DASVOIT applies to the following taxes, levies and duties:

  • VAT
  • Insurance Premium Tax
  • General Betting Duty
  • Pool Betting Duty
  • Remote Gaming Duty
  • Machine Games Duty
  • Gaming Duty
  • Lottery Duty
  • Bingo Duty
  • Air Passenger Duty
  • Hydrocarbon Oils Duty
  • Tobacco Products Duty
  • duties on spirits, beer, wine, made-wine and cider
  • Soft Drinks Industry Levy
  • Aggregates Levy
  • Landfill Tax
  • Plastic Packaging Tax (from 1 April 2022)
  • Climate Change Levy
  • customs duties

DASVOIT — disclosing a scheme

The promoter of the arrangements is usually responsible for disclosing under DASVOIT. However, there are circumstances where the person using the arrangements must disclose. They are:

  • if the promoter is a non-UK promoter who has not disclosed
  • if a lawyer is unable to disclose due to legal professional privilege
  • if there is no promoter — for example, it’s an in-house scheme

Arrangements or proposed arrangements are notifiable if:

  • they enable, or might be expected to enable, a person to obtain a tax advantage
  • the main benefit, or one of the main benefits, of the arrangements is a tax advantage
  • the arrangements fall within one or more descriptions known as ‘hallmarks’

There are 8 hallmarks. If any of these are met, in addition to the tax advantage and main benefit tests noted in the first 2 bullet points, then the arrangements should be notified.

DASVOIT — scheme reference number (SRN)

There are 2 ways in which HMRC may allocate an SRN to a scheme under the DASVOIT rules.

HMRC may allocate an SRN to a scheme when it is notified. HMRC will tell the person who disclosed the scheme what SRN it has given.

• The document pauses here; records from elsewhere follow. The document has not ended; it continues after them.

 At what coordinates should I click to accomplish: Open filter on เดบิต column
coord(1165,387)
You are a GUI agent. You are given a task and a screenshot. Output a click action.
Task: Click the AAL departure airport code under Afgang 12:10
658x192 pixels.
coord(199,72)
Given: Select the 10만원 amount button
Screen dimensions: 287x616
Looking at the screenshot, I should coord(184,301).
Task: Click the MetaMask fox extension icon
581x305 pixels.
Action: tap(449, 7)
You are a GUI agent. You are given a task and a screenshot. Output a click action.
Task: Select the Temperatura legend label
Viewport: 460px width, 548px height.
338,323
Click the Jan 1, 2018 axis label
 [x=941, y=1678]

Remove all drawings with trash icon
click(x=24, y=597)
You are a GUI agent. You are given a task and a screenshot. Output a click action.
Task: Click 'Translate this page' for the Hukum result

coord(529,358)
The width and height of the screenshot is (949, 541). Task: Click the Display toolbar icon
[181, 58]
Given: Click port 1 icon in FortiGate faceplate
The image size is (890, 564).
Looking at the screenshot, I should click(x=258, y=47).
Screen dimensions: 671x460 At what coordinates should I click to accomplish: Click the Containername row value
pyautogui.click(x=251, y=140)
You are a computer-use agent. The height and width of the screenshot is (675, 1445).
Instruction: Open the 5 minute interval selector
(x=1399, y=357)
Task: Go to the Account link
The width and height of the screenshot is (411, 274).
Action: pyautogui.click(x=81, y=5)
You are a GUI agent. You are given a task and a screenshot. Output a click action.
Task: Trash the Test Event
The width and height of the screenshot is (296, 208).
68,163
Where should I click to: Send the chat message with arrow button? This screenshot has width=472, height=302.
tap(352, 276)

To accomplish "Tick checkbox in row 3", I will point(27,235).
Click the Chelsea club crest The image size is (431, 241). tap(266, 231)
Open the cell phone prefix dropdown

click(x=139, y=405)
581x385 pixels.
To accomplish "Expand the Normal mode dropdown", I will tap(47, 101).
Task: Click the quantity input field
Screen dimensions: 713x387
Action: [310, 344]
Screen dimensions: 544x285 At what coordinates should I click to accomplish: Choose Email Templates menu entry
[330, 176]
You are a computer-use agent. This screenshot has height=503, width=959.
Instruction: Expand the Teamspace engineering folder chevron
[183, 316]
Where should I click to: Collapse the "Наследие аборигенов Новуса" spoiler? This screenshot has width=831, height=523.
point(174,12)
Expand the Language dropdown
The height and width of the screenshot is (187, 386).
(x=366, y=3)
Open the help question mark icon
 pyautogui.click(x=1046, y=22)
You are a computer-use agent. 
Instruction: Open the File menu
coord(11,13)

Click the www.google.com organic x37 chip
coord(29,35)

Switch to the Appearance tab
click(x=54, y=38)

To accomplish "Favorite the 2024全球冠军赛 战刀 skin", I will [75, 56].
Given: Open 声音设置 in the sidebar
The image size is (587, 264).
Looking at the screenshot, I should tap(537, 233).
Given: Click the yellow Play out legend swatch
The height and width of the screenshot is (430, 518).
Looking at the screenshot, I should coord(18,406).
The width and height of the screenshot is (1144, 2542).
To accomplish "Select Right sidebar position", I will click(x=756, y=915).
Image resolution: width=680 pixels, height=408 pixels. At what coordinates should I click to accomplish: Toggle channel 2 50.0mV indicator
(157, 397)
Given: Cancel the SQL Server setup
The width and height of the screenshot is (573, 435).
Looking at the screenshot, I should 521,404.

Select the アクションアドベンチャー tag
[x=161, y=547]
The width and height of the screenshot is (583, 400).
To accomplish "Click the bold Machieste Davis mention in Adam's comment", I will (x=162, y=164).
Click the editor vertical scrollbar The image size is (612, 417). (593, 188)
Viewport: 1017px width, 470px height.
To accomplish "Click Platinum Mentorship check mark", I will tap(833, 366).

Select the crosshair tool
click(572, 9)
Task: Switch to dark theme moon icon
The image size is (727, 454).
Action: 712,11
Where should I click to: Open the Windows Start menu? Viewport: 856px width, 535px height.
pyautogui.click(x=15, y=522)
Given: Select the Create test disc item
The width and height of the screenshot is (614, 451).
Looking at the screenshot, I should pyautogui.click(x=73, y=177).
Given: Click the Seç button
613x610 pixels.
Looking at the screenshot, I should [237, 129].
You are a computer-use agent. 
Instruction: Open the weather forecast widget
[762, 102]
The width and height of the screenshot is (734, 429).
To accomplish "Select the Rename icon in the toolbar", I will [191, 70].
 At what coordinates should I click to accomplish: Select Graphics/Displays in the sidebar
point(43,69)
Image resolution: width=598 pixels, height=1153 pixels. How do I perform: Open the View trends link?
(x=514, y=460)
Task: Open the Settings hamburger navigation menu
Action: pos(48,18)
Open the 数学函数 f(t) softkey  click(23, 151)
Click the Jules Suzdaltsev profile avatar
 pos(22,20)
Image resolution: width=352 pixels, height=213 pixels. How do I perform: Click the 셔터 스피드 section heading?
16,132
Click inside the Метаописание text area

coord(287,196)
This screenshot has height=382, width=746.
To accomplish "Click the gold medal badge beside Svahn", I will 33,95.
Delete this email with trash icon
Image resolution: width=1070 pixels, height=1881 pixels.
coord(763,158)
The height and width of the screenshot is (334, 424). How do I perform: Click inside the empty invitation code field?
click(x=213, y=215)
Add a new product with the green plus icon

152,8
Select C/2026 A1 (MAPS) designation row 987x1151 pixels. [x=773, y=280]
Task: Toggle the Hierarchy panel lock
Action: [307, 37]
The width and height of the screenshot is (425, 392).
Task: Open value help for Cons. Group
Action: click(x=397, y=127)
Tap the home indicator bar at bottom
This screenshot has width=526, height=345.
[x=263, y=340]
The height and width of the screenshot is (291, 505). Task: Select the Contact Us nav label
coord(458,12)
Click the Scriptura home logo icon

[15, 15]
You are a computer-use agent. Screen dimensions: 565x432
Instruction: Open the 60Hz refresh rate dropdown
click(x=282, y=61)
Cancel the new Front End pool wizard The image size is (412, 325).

HMRC may also allocate an SRN when they identify a new avoidance scheme or a scheme that continues to be sold on or after 10 June 2021. Where HMRC suspects the scheme should have been disclosed, it will send the promoter or supplier a notice giving them 30 days to demonstrate that the scheme is not notifiable. If HMRC does not receive a satisfactory reply, then HMRC may give the scheme an SRN. HMRC will also tell persons it suspects of being a promotor or supplier what SRN it has given.

The issue of an SRN does not mean that HMRC approves of the arrangements. HMRC does not approve tax avoidance schemes.

DASVOIT — promoter and supplier obligations — SRN

After giving an SRN to a scheme, HMRC will tell promoters and suppliers of the scheme the SRN.

After receiving the SRN from HMRC, you must pass that SRN, as well as information provided by HMRC, to your client.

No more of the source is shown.